Export logs using Rsyslog in various formats

Question

I am trying to export kernel logs (/var/log/messages) to remote Syslog servers using rsyslog.

I am required to export in various standard formats like RFC3339, RFC3164, and RFC5424. Can someone please tell me how to solve this issue? I believe this attribute needs to be used:

# Use default timestamp format
$ActionFileDefaultTemplate RSYSLOG_TraditionalFileFormat

Answer 1

RFC 3339 is a standard for representing date and time, not a logging standard like RFC 3164 or RFC 5424. While RFC 3164 uses a simpler, less precise timestamp format, RFC 5424 adopts RFC 3339 to ensure accurate and consistent time representation.

$ActionFileDefaultTemplate sets a global default template, but it is only applied when writing logs to files.

To capture kernel logs, the imklog module can be used. By default, rsyslog uses the RFC 3164 format, so logs will be sent in this format unless another template is specified. However, if you want to define it for clarity, you can explicitly set the template RSYSLOG_TraditionalFileFormat for RFC 3164. To forward logs in RFC 5424 format, the template RSYSLOG_SyslogProtocol23Format can be used.

See Reserved Template Names for more information on all the built-in templates.

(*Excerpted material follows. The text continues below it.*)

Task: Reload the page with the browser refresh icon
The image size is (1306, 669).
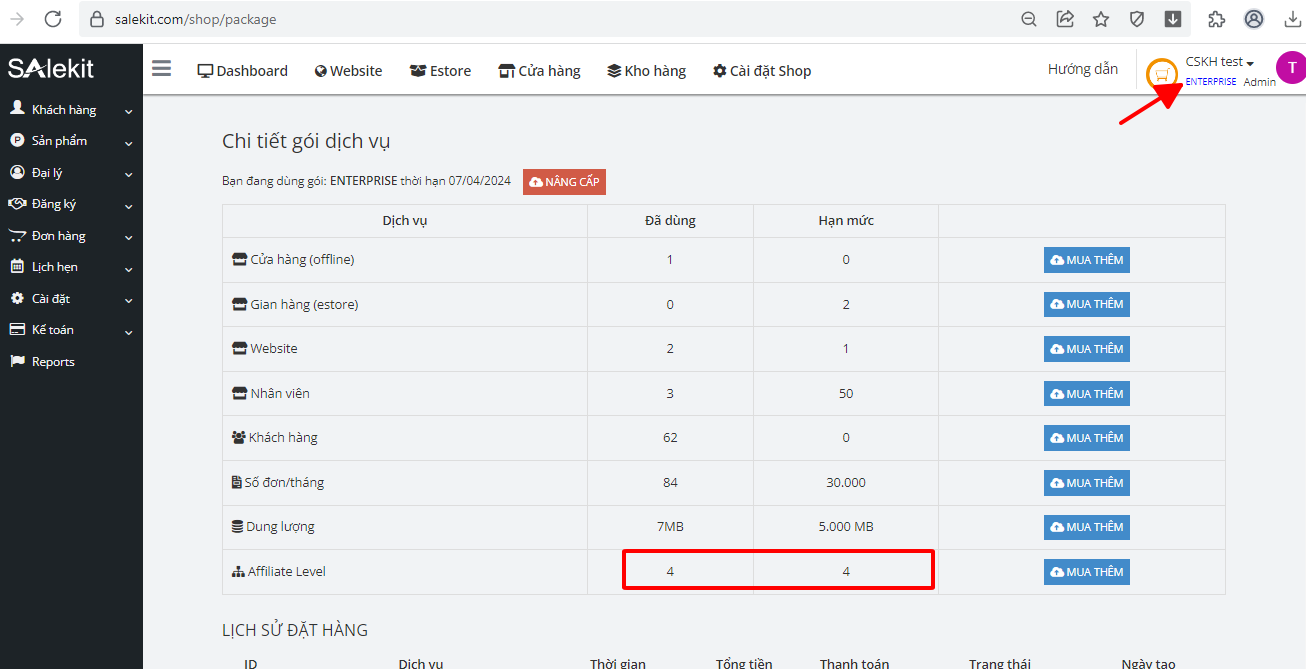Action: click(x=53, y=19)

module(load="imklog")         # Kernel logging
module(load="builtin:omfwd")  # Log forwarding

# Forward logs in RFC 3164 format
if $syslogfacility-text == 'kern' then {
    action(type="omfwd" target="192.168.1.10" port="514"
        protocol="tcp" template="RSYSLOG_TraditionalFileFormat")
}

# Forward logs in RFC 5424 format
if $syslogfacility-text == 'kern' then {
    action(type="omfwd" target="192.168.1.20" port="514"
        protocol="tcp" template="RSYSLOG_SyslogProtocol23Format")
}